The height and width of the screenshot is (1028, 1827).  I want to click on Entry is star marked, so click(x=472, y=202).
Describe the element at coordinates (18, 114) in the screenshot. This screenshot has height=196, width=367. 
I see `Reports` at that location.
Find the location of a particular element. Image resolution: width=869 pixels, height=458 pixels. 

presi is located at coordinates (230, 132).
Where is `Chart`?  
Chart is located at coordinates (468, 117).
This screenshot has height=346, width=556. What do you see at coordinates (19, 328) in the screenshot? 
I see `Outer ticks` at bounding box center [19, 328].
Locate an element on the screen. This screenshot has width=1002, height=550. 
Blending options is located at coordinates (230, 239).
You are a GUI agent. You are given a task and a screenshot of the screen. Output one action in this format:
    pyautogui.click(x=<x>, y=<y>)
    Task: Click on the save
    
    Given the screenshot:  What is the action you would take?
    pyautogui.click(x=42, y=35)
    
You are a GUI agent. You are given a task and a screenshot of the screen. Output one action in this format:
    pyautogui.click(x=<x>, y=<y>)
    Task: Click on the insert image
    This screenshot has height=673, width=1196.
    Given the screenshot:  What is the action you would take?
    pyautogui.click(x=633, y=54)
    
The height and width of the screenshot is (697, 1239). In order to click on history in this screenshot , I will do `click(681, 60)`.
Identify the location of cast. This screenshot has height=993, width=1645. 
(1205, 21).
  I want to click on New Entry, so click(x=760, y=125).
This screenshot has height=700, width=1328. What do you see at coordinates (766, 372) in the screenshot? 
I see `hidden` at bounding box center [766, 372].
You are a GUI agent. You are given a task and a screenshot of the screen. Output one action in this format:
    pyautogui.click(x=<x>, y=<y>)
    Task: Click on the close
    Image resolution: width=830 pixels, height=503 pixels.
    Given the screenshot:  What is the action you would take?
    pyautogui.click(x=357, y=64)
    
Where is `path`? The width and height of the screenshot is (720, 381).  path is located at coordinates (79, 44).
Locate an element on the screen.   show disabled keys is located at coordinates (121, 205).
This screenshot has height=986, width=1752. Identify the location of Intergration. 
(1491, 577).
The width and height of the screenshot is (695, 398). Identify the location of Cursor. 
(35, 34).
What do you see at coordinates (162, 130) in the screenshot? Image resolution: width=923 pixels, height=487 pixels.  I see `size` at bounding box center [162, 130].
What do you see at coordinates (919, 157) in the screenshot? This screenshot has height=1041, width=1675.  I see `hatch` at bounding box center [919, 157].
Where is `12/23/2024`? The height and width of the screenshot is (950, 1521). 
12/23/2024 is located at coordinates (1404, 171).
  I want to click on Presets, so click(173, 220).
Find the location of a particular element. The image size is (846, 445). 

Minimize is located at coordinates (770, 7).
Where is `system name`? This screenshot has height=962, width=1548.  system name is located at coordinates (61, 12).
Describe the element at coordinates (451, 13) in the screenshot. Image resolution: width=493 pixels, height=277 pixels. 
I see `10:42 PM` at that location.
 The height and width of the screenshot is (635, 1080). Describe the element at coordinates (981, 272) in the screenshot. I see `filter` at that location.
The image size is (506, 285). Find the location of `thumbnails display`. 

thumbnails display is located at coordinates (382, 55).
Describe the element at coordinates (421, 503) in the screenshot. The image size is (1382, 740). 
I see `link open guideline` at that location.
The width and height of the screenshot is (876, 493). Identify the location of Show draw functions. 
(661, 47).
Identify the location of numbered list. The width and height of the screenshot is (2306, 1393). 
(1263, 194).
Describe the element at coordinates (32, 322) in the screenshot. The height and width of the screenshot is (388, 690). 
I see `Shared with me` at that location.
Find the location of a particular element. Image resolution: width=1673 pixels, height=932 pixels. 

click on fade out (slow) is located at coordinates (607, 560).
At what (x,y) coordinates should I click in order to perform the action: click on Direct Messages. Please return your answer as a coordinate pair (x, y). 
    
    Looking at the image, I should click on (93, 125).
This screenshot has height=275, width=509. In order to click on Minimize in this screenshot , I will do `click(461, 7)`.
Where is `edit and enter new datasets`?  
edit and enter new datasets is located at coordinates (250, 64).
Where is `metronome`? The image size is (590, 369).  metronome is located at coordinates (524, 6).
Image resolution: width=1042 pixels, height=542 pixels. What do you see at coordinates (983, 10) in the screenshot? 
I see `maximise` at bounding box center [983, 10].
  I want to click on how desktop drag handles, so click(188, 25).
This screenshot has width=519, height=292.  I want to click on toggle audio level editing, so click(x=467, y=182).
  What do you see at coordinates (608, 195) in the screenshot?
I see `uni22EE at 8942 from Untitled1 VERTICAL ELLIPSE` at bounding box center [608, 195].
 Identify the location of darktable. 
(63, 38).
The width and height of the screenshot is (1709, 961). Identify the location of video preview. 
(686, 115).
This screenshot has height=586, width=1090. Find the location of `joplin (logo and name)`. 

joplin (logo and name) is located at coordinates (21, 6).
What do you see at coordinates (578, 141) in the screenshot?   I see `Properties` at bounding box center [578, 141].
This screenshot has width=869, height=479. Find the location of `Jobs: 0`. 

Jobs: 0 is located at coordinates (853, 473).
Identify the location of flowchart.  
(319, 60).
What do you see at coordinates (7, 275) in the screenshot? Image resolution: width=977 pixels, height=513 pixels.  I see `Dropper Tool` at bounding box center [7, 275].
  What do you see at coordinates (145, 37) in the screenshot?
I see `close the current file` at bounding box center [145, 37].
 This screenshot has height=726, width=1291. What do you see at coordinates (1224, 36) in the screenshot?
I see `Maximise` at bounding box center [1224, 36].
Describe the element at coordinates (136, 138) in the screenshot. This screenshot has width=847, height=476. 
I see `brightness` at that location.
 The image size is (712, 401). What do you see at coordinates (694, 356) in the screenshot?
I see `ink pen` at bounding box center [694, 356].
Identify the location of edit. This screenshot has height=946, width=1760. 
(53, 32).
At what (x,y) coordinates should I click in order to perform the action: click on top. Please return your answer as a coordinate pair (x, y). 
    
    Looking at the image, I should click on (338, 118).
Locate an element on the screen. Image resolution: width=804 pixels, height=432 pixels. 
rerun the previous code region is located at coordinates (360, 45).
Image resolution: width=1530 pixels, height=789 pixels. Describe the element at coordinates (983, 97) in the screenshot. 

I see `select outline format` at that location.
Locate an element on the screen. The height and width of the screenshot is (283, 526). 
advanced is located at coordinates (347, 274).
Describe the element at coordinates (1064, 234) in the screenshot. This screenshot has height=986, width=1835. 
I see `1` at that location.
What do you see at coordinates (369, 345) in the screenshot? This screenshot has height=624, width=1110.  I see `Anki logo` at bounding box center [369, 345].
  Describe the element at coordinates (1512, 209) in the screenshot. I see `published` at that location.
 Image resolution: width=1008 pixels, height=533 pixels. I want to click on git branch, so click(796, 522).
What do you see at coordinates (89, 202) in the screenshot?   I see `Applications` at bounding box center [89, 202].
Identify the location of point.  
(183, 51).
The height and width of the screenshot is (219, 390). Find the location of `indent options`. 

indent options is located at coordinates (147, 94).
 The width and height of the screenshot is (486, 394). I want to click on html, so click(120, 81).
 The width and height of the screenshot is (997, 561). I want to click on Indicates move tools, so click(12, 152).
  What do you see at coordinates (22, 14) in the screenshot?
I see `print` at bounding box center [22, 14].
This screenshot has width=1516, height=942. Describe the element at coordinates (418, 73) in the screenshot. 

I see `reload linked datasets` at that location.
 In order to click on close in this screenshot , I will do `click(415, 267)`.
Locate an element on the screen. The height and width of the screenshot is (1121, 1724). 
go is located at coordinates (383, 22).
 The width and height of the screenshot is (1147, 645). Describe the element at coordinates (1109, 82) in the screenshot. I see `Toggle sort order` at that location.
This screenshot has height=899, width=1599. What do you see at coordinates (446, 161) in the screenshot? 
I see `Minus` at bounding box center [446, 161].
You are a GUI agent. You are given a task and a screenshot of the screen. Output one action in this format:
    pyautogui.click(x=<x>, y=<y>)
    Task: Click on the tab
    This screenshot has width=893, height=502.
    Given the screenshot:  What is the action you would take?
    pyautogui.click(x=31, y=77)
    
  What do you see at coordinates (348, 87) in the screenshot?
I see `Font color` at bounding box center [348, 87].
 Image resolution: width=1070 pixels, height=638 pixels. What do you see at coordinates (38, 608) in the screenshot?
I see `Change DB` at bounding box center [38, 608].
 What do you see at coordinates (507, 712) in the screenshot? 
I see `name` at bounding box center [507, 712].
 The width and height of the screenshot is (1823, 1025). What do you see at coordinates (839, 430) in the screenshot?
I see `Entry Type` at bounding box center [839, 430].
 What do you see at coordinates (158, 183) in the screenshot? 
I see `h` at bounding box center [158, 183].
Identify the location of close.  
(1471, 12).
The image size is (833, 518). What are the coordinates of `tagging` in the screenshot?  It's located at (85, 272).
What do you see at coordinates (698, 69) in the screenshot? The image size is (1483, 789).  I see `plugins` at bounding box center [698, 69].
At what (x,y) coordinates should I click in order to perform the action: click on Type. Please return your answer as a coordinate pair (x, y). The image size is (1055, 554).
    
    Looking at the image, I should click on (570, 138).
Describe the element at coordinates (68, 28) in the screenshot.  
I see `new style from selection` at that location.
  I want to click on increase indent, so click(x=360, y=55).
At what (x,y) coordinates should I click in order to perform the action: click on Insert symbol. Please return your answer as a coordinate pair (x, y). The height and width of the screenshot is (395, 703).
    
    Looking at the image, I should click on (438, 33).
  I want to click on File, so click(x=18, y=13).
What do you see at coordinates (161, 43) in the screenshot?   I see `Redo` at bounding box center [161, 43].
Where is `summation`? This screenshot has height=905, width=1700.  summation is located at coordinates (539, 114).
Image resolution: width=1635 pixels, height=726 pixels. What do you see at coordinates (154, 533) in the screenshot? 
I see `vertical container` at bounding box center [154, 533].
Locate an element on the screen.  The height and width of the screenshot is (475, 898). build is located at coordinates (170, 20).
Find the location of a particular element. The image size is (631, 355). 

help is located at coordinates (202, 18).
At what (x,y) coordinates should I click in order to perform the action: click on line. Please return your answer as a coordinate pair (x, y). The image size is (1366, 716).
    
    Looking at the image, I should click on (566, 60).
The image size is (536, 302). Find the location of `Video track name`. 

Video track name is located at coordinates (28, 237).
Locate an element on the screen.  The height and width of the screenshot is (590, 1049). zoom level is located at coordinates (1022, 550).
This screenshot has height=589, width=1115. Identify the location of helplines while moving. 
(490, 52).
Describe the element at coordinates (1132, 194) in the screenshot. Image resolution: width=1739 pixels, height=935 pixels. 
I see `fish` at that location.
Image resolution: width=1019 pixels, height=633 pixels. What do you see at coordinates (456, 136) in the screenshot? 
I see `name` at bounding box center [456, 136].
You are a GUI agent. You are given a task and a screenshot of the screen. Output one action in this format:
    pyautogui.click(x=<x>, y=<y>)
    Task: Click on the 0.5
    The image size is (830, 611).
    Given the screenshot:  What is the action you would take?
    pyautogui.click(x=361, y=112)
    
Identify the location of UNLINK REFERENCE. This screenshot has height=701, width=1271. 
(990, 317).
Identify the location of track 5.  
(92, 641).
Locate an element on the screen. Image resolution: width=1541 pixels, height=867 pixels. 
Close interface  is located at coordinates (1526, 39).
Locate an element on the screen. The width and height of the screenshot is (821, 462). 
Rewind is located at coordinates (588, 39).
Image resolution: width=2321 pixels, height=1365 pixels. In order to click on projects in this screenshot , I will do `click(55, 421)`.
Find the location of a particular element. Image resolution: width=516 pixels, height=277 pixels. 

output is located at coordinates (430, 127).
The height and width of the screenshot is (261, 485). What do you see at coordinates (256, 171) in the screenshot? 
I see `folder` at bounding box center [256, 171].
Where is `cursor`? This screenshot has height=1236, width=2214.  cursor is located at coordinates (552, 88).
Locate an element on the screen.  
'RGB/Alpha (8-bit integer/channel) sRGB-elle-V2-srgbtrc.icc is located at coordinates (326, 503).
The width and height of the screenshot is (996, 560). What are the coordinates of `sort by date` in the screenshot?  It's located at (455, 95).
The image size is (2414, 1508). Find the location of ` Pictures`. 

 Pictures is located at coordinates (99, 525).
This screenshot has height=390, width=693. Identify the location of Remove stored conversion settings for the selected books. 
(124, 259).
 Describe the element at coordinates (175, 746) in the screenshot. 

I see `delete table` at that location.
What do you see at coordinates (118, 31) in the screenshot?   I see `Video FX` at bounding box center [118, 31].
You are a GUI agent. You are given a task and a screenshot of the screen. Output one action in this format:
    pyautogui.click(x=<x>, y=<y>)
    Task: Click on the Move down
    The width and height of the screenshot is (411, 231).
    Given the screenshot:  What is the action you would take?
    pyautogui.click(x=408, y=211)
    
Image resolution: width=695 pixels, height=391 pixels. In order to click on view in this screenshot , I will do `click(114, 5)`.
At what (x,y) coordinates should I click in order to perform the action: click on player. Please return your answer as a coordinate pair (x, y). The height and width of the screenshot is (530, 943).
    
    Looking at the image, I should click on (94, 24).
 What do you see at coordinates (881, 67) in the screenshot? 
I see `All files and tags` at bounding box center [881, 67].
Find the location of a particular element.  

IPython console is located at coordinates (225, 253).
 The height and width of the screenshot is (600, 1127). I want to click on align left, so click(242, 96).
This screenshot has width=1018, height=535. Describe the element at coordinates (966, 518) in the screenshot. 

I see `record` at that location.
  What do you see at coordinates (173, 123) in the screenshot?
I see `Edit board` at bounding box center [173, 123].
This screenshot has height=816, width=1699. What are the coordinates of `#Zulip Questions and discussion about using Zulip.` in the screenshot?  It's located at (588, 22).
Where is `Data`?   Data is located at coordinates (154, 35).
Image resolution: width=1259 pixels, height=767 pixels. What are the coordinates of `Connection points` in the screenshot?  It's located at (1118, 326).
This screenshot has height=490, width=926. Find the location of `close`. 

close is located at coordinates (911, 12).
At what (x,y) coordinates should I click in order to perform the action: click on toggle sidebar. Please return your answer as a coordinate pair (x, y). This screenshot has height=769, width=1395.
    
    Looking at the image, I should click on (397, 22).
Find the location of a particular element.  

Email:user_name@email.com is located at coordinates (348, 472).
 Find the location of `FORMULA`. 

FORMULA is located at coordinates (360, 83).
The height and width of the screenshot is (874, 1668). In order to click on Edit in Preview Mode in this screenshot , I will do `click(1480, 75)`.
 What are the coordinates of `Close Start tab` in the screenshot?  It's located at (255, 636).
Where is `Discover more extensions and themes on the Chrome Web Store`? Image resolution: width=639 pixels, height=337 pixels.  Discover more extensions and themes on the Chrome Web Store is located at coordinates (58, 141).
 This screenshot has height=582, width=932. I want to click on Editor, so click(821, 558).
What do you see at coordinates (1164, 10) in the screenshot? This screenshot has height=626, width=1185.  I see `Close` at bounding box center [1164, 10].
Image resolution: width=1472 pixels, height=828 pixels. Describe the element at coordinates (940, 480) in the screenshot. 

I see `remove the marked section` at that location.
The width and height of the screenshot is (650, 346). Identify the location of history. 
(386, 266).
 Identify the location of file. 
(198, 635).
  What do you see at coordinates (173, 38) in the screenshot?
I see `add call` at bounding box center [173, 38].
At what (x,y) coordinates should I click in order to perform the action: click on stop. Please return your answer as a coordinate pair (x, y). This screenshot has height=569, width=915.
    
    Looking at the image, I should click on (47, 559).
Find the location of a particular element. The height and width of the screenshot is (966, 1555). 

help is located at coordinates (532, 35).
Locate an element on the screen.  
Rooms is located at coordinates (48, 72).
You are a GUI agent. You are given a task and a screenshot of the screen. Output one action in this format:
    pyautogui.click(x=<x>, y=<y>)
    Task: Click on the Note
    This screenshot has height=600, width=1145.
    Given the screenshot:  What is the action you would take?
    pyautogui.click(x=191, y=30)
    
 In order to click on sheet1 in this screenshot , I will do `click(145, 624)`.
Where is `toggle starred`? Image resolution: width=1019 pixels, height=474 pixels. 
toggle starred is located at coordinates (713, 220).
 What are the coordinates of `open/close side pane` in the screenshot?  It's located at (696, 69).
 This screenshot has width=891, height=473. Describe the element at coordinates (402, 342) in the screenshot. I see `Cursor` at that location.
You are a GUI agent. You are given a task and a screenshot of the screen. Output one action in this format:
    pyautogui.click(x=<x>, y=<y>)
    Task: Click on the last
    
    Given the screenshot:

JOB: Repeat the lines of the material exactly, starting with the line that contains "at (255, 636)." and continuing through the line that contains "What do you see at coordinates (1164, 10)".

TASK ANSWER:
 What are the coordinates of `Close Start tab` in the screenshot?  It's located at (255, 636).
Where is `Discover more extensions and themes on the Chrome Web Store`? Image resolution: width=639 pixels, height=337 pixels.  Discover more extensions and themes on the Chrome Web Store is located at coordinates (58, 141).
 This screenshot has height=582, width=932. I want to click on Editor, so click(821, 558).
What do you see at coordinates (1164, 10) in the screenshot? This screenshot has height=626, width=1185.  I see `Close` at bounding box center [1164, 10].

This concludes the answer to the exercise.